## GIVEN RECORDS
Content starts

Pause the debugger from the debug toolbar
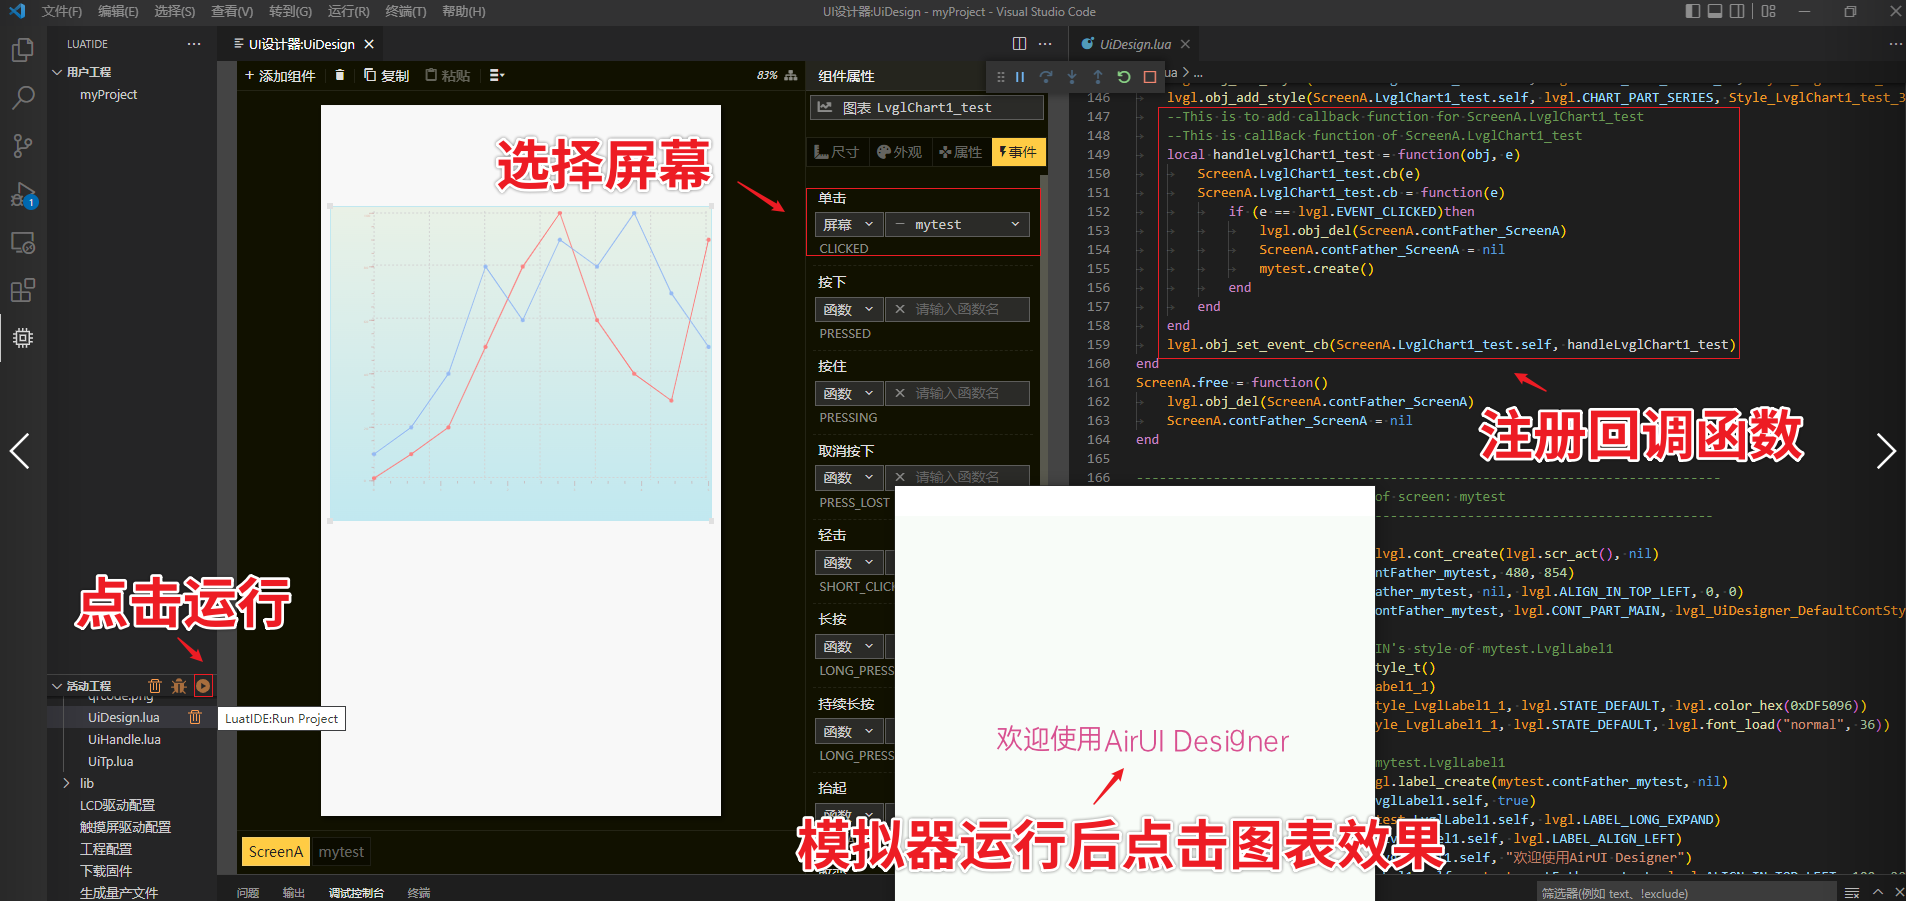This screenshot has width=1906, height=901. pos(1020,77)

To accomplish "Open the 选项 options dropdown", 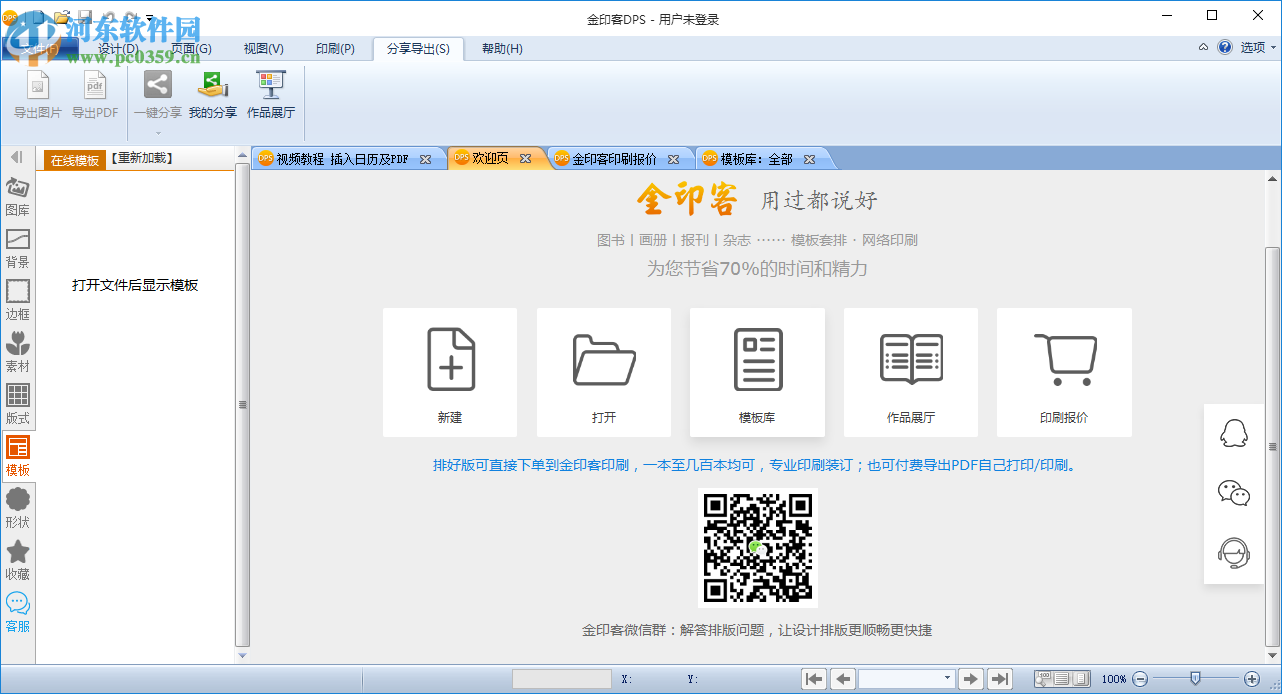I will tap(1253, 47).
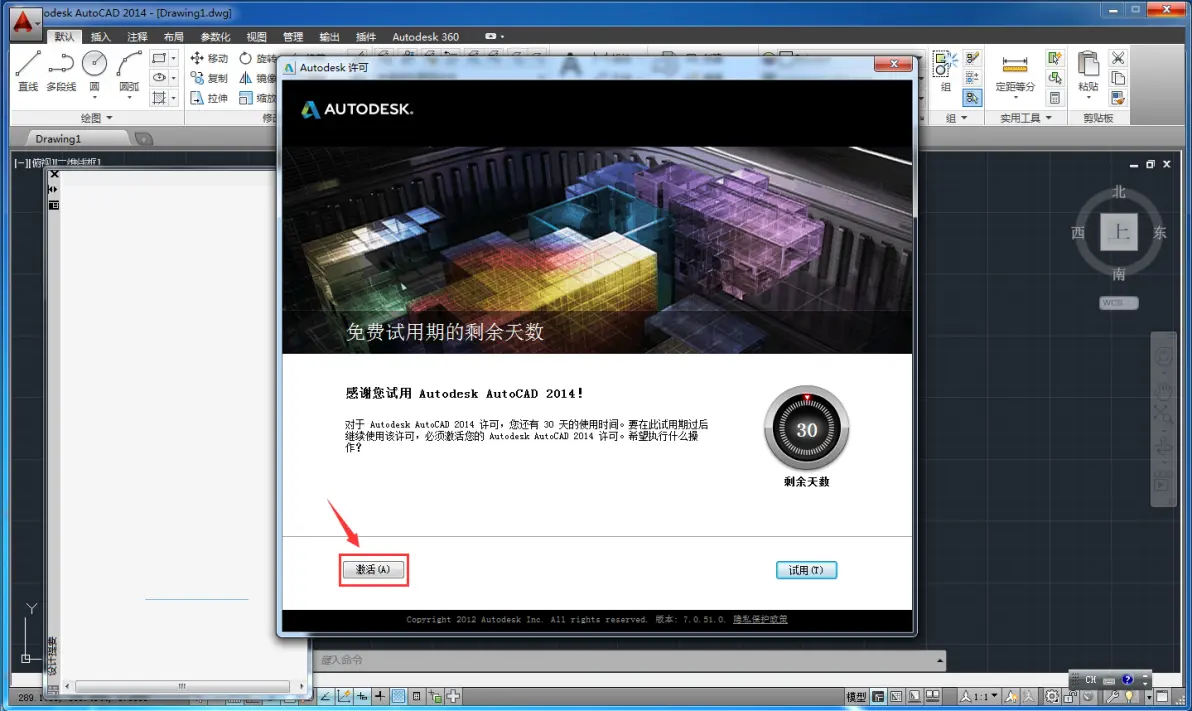Screen dimensions: 1192x711
Task: Click the scissors Cut icon in clipboard panel
Action: click(x=1118, y=58)
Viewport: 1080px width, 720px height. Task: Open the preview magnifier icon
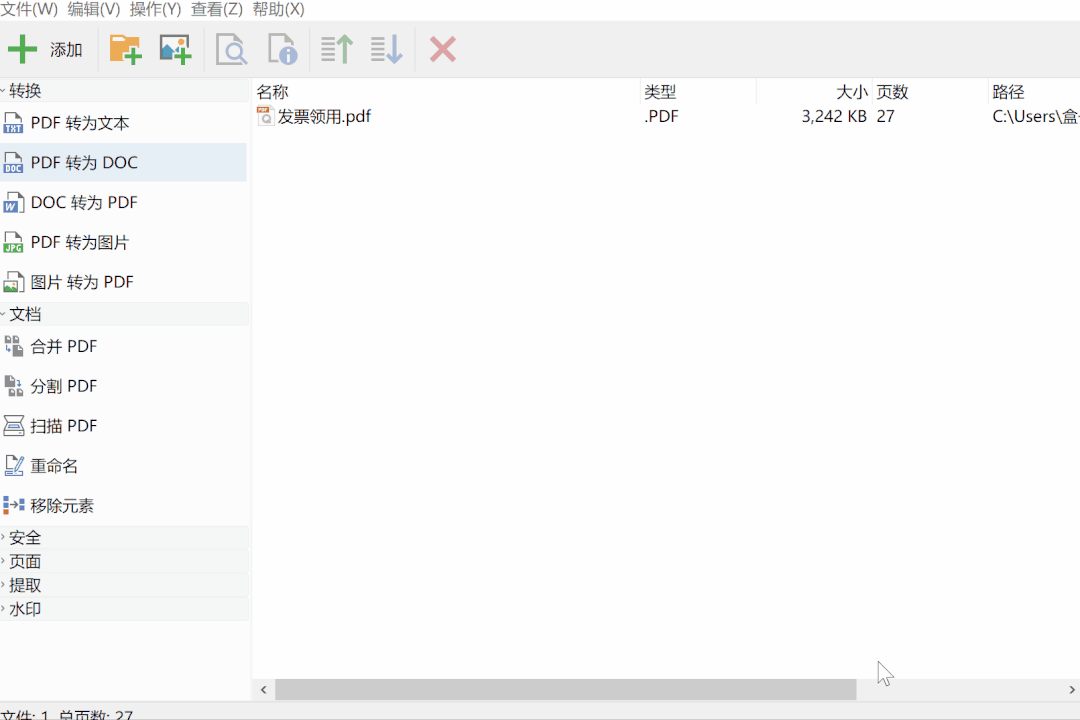point(230,48)
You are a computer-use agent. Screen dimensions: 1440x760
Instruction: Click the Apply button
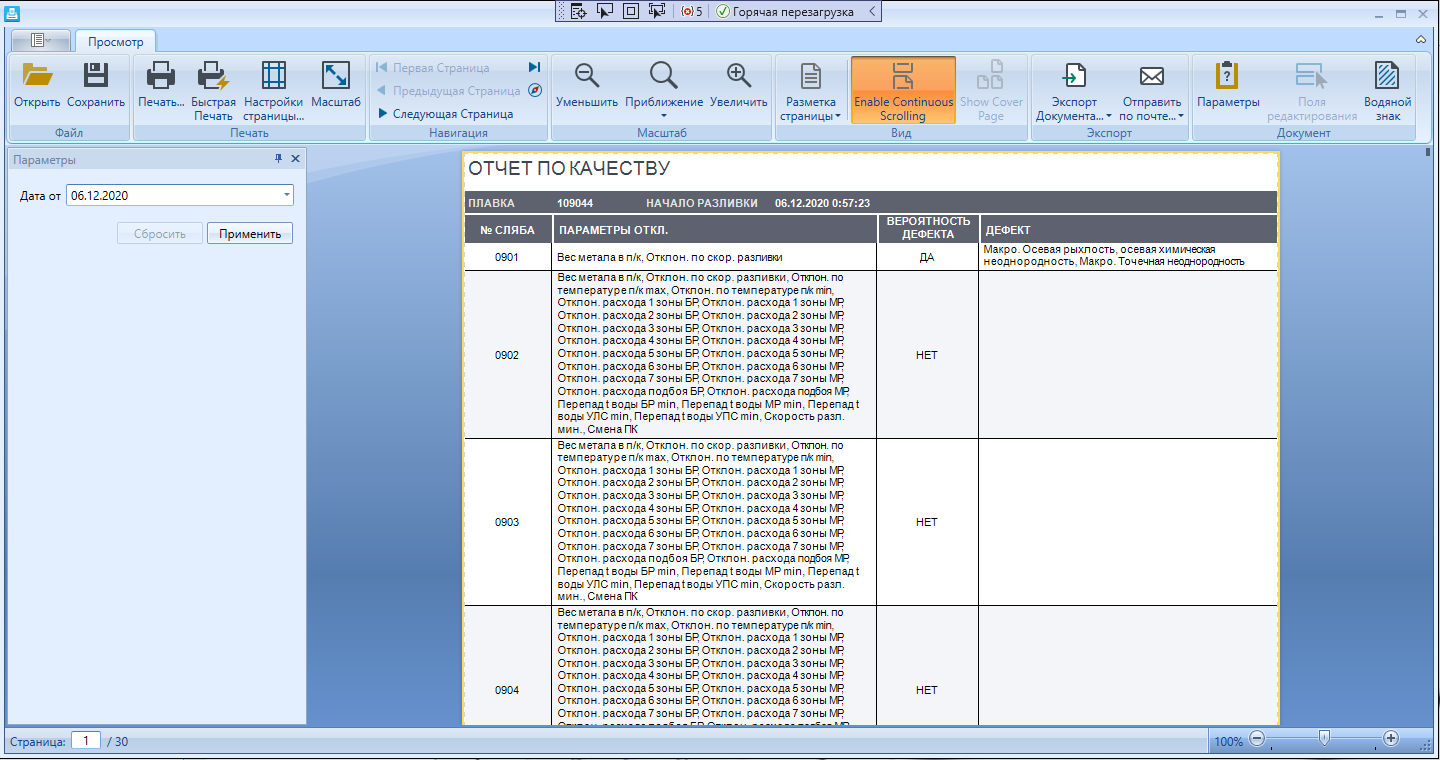pos(250,233)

Content ends

## PROBLEM TO SOLVE
The copy must start at the line containing "Viewport: 1080px width, 720px" and end at the last line of the data, matching each line exactly. It must hold no pictures.

## SOLUTION TO THE PROBLEM
Viewport: 1080px width, 720px height. Task: Open the preview magnifier icon
point(230,48)
You are a computer-use agent. Screen dimensions: 1440x760
Instruction: Click the Apply button
pos(250,233)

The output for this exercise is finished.